DATA PROVIDED.
++++++++++

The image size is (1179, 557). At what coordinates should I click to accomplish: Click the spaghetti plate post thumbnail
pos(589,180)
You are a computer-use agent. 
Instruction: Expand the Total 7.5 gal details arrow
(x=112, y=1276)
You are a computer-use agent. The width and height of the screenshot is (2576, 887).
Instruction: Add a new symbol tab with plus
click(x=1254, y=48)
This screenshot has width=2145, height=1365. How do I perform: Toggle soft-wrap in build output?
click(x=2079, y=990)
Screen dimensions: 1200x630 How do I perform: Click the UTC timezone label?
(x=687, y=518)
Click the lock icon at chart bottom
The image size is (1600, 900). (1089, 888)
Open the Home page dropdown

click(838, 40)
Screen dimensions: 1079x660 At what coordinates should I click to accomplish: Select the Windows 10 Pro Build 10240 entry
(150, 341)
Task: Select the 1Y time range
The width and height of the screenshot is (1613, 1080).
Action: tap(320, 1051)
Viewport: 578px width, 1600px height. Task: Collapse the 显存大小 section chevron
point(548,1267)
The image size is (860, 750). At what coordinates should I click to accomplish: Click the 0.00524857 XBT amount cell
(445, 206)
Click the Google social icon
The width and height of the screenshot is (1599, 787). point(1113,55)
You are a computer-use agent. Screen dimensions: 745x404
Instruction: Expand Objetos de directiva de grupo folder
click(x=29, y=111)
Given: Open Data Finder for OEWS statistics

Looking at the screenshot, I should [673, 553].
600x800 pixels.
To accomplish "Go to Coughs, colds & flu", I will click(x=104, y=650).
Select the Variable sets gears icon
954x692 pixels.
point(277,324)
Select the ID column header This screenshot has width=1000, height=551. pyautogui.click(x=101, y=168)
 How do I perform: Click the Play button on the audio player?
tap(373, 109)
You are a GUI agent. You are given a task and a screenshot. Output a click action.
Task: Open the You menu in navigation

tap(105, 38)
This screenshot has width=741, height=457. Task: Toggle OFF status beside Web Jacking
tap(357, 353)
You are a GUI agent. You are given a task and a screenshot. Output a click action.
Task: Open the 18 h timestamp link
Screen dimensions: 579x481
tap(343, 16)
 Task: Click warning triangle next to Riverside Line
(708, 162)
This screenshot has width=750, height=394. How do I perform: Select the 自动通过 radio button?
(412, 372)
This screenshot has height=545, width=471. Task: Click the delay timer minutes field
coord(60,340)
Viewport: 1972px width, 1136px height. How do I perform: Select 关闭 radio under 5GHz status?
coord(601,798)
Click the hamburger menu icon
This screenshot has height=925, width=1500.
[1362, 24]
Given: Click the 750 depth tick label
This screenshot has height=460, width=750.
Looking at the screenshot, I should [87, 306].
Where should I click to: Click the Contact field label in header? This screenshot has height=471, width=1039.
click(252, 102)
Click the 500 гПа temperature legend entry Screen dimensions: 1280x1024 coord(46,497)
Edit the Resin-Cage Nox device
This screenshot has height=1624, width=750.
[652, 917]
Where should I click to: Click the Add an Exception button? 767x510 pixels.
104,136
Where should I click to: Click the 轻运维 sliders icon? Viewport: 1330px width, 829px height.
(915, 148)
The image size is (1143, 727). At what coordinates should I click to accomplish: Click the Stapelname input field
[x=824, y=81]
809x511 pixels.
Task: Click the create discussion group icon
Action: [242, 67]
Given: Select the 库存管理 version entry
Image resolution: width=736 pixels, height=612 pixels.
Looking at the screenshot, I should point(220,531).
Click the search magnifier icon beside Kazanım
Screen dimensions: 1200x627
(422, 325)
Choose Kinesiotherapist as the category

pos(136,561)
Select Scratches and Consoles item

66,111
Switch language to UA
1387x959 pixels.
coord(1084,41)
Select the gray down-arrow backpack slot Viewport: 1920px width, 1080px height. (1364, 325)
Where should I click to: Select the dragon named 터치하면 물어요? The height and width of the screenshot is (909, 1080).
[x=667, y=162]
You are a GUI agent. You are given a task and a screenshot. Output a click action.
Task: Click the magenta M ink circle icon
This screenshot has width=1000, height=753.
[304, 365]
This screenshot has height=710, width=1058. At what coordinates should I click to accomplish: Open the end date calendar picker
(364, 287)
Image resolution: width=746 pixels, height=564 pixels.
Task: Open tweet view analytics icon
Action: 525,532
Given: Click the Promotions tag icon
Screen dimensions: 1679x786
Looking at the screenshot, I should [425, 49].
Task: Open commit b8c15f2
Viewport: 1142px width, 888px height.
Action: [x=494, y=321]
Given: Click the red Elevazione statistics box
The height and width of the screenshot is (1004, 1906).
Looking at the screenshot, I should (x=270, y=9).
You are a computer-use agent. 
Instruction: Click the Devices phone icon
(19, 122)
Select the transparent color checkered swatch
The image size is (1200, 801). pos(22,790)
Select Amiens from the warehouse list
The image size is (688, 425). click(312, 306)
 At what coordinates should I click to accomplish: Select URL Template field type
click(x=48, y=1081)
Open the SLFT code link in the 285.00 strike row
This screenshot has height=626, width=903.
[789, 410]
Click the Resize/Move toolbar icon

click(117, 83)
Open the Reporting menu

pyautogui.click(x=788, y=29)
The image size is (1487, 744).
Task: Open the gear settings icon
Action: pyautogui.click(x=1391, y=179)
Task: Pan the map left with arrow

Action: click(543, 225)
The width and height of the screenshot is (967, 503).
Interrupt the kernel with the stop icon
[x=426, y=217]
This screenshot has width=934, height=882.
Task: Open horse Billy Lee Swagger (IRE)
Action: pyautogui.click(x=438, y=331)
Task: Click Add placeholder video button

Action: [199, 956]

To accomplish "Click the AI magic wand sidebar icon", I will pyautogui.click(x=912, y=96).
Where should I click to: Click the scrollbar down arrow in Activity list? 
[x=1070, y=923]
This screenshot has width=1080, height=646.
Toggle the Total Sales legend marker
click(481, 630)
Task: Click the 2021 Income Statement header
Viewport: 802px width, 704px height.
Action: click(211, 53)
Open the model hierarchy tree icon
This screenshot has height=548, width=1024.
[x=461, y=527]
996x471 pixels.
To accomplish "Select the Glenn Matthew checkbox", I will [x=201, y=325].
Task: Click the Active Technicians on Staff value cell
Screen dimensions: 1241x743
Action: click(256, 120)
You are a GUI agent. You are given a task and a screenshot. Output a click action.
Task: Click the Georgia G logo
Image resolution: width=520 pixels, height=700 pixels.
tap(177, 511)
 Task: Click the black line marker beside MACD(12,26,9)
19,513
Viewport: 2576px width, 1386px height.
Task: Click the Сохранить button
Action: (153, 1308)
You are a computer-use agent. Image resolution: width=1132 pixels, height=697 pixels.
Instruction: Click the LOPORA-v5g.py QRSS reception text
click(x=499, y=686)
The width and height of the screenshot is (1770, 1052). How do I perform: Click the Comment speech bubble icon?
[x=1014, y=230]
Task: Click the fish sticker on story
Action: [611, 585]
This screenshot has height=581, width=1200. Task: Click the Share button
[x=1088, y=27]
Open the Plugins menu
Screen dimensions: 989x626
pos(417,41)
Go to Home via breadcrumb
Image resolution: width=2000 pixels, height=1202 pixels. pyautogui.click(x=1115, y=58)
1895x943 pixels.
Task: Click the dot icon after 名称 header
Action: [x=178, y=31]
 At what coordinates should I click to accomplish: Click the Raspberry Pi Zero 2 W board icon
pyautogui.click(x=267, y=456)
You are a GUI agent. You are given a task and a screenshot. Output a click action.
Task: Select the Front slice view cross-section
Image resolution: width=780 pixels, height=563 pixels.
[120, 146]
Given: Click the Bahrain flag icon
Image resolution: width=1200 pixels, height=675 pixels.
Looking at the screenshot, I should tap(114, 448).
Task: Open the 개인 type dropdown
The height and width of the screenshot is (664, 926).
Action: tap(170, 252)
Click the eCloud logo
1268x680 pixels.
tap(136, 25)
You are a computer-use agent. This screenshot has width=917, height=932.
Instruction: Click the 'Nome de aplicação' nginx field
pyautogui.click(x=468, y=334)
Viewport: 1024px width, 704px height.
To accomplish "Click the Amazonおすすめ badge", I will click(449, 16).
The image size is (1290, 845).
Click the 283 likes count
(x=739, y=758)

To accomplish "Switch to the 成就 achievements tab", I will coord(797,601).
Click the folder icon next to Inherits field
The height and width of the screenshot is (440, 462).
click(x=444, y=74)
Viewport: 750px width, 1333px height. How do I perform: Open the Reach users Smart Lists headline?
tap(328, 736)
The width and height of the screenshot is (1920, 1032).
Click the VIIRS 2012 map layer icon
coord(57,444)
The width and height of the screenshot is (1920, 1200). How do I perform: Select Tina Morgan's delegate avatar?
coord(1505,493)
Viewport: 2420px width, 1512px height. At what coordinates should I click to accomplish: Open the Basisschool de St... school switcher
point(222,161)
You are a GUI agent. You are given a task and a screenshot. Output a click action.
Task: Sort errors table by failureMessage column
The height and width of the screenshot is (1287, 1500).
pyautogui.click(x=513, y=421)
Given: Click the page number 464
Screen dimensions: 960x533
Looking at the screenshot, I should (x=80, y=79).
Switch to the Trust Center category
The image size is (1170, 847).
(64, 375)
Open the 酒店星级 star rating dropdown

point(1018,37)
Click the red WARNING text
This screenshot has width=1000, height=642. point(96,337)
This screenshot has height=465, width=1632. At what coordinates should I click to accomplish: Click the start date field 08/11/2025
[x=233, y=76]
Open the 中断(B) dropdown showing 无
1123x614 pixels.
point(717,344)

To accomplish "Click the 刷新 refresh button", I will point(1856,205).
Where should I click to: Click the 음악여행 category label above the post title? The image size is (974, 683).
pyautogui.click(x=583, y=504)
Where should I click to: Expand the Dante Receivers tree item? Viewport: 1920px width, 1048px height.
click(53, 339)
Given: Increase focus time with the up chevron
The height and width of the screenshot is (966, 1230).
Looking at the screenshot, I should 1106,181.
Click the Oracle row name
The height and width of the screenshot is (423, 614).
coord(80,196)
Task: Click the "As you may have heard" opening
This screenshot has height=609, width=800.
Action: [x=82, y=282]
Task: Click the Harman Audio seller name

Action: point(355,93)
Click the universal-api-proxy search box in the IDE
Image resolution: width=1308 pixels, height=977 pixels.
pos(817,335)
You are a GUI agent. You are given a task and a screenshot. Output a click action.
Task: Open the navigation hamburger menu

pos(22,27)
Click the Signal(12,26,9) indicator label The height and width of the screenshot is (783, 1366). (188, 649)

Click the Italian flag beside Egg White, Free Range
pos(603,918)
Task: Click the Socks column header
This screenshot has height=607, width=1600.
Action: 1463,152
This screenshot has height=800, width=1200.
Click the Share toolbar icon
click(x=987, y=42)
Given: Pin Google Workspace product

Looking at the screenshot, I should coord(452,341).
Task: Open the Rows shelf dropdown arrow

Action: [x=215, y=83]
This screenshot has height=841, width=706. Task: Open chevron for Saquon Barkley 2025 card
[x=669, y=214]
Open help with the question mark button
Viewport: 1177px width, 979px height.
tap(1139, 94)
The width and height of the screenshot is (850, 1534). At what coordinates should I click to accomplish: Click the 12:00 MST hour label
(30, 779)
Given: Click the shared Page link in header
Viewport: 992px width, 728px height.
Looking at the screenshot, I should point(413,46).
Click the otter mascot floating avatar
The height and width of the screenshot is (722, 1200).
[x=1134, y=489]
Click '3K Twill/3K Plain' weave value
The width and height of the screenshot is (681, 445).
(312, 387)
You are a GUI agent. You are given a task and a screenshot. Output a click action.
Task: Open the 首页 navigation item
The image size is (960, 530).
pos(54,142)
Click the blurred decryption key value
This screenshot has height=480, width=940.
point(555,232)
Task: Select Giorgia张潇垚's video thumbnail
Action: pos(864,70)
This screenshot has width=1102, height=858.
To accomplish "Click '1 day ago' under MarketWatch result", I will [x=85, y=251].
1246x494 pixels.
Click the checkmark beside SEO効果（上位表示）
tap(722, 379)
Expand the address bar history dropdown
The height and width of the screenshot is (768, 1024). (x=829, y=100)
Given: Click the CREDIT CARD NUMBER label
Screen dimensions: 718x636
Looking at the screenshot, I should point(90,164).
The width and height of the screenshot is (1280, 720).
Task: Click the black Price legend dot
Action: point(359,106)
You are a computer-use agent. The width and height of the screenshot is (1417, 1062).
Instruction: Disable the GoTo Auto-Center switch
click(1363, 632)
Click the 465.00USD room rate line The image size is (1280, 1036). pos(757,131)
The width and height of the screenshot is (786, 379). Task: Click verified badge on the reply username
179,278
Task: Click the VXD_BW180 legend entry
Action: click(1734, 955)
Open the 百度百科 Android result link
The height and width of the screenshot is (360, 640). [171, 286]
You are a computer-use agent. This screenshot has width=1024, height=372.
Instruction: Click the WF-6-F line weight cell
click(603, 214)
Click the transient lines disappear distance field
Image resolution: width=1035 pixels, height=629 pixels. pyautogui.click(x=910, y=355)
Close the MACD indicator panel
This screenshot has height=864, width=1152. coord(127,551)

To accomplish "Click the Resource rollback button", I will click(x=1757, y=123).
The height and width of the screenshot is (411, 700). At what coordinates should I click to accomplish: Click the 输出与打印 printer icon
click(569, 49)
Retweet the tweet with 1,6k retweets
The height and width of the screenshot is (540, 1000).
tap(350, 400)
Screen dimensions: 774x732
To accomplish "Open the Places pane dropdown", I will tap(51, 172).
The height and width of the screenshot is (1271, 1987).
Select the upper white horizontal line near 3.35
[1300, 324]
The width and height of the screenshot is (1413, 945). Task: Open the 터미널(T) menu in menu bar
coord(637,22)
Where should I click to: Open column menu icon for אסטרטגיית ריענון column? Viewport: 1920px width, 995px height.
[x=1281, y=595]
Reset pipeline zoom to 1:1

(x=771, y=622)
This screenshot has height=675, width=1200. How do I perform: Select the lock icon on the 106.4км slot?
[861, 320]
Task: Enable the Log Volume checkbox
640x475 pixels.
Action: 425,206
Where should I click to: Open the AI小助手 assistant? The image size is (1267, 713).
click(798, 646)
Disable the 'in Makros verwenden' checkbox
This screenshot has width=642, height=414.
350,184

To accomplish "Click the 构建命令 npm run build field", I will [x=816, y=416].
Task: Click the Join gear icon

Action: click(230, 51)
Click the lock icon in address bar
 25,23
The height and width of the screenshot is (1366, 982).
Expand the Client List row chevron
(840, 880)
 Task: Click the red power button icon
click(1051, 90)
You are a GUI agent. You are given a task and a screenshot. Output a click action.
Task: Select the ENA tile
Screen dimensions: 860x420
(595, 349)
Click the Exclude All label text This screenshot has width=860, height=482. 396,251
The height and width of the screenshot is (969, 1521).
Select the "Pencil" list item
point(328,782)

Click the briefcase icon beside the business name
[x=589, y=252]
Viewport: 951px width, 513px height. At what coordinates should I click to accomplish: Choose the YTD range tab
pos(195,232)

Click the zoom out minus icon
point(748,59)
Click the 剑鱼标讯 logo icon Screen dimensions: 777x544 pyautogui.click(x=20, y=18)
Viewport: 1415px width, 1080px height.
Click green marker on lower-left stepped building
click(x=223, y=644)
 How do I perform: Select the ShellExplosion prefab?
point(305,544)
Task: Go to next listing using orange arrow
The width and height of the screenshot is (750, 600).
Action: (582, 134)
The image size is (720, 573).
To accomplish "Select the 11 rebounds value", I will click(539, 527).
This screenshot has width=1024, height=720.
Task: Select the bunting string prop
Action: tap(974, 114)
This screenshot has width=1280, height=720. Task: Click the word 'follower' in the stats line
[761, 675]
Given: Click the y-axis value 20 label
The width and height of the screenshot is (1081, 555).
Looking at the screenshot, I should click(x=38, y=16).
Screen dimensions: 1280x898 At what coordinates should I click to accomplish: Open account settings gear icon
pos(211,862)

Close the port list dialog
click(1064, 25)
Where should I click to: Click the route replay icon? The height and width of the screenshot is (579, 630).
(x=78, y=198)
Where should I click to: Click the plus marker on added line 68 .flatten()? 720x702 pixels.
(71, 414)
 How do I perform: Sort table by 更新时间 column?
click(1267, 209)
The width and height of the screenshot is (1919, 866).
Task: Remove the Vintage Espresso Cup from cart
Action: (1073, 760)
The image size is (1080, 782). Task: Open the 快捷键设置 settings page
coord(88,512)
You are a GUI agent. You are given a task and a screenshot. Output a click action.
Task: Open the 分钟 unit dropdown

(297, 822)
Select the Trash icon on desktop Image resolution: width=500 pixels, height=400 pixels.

++++++++++

WORK TASK.
The lines holding the word "logo" are the answer. Find them in the entries and copy them.

PROBLEM SOLUTION.
Task: Click the Georgia G logo
Click the eCloud logo
Click the 剑鱼标讯 logo icon Screen dimensions: 777x544 pyautogui.click(x=20, y=18)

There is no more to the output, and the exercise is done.